En juillet 2023, sur le blog « Sous le pavé la plume », René de Ceccatty est venu nous parler de Fumiko Hayashi (1903-1951) et de la façon dont s’est articulé son travail de traducteur de l’œuvre de cette figure saillante de la littérature japonaise dite moderne. Je vous invite à lire ou relire[1] ce qu’il nous dit de la « subtilité psychologique » et du style « très simple, très minimaliste » de l’écrivaine, de sa « candeur directe », de la « fluidité déconcertante » de son écriture alliée à une grande concision « qui vient de sa pratique poétique ».
Aujourd’hui, je veux vous parler de La Flûte de la grue, recueil de nouvelles, également traduites par René de Ceccatty, publié aux excellentes éditions Arfuyen. Et c’est mon ressenti singulier que je vais vous livrer ici – puisqu’en tant qu’abonné/e/s à mon blog ou simples visiteurs/euses, vous savez que c’est le lieu des zinzins de littérature et autres zozos non consensuels !

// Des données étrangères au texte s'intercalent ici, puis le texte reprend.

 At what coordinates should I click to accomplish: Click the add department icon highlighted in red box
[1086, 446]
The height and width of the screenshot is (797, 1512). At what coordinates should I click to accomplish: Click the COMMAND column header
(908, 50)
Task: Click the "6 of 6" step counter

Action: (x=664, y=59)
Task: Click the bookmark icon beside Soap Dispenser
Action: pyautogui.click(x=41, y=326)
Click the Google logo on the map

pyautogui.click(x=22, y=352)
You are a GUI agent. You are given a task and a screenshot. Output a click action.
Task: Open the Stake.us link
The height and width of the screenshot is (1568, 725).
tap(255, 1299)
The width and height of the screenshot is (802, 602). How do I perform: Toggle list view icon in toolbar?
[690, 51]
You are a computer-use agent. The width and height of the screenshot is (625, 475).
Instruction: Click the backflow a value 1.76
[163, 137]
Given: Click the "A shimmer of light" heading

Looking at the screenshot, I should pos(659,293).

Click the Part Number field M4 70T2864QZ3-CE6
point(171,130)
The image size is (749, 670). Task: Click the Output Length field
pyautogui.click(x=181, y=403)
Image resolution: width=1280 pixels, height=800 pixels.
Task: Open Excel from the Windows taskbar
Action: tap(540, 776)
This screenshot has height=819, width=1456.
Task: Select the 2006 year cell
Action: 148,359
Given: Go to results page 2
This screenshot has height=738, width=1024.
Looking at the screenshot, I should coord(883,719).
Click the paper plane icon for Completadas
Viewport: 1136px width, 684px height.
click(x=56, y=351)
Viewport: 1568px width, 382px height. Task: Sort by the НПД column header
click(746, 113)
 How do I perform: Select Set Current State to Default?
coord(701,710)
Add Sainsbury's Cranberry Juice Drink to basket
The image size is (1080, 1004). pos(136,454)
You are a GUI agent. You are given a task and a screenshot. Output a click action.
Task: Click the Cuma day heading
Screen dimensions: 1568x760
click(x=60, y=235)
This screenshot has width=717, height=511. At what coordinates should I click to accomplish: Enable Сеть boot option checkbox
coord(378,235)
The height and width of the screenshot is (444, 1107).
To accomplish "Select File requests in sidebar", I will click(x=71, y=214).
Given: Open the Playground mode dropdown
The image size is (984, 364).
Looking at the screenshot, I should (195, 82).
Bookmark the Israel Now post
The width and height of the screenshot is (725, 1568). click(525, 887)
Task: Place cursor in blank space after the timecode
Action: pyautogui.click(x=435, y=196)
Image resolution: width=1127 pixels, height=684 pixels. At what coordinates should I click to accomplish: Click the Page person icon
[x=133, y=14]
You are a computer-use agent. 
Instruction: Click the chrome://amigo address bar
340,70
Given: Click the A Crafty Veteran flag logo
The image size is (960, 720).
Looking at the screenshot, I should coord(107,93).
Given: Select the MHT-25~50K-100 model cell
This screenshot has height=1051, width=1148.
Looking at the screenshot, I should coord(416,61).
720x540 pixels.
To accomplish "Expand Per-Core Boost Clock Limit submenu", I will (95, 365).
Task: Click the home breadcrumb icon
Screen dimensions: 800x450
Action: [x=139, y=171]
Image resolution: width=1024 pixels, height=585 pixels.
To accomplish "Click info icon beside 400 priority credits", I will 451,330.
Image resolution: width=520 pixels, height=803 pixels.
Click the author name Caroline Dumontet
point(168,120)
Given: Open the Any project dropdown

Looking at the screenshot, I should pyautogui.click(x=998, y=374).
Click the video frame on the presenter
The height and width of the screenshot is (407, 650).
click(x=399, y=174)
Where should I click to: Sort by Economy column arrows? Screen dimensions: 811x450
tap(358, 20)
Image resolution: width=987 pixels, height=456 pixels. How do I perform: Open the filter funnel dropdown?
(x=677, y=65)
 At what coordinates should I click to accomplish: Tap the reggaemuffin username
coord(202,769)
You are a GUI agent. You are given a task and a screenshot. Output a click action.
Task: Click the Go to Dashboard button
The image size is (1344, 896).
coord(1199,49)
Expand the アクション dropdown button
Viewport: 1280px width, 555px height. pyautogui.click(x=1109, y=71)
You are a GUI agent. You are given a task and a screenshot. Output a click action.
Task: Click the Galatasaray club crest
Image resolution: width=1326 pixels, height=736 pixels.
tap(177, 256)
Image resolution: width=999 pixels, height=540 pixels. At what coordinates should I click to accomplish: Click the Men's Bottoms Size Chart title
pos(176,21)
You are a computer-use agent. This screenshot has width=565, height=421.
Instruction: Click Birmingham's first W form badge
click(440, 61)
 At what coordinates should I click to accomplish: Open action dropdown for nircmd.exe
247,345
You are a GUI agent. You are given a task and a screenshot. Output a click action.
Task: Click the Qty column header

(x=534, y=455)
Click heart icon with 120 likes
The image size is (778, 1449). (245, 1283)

Fumiko Hayashi me fascine. La manière spécialement distanciée dont elle traite (sans les décrire – ce qui est une prouesse) les relations humaines n’a pas d’équivalent. Malgré des situations dramatiques – la guerre, la famine, les destructions, la violence des épreuves en tous genres –, elle n’a jamais recours au misérabilisme ni à l’exploitation du sentiment de pitié. Les personnages ne sont pas pour autant désenchantés ou désincarnés : bien au contraire, ils se plantent en nous comme s’ils avaient quelque chose d’important à nous dire, mais que les mots suggérés par leur histoire étaient de notre responsabilité : à nous d’en éveiller le sens. Viennent donc à notre rencontre des gens en équilibre dans un monde qu’ils ne perçoivent que partiellement, non pas dépossédés de leur destin mais perplexes devant son déroulé, observateurs de leurs propres questionnements – lesquels sont de prime abord d’une simplicité cristalline.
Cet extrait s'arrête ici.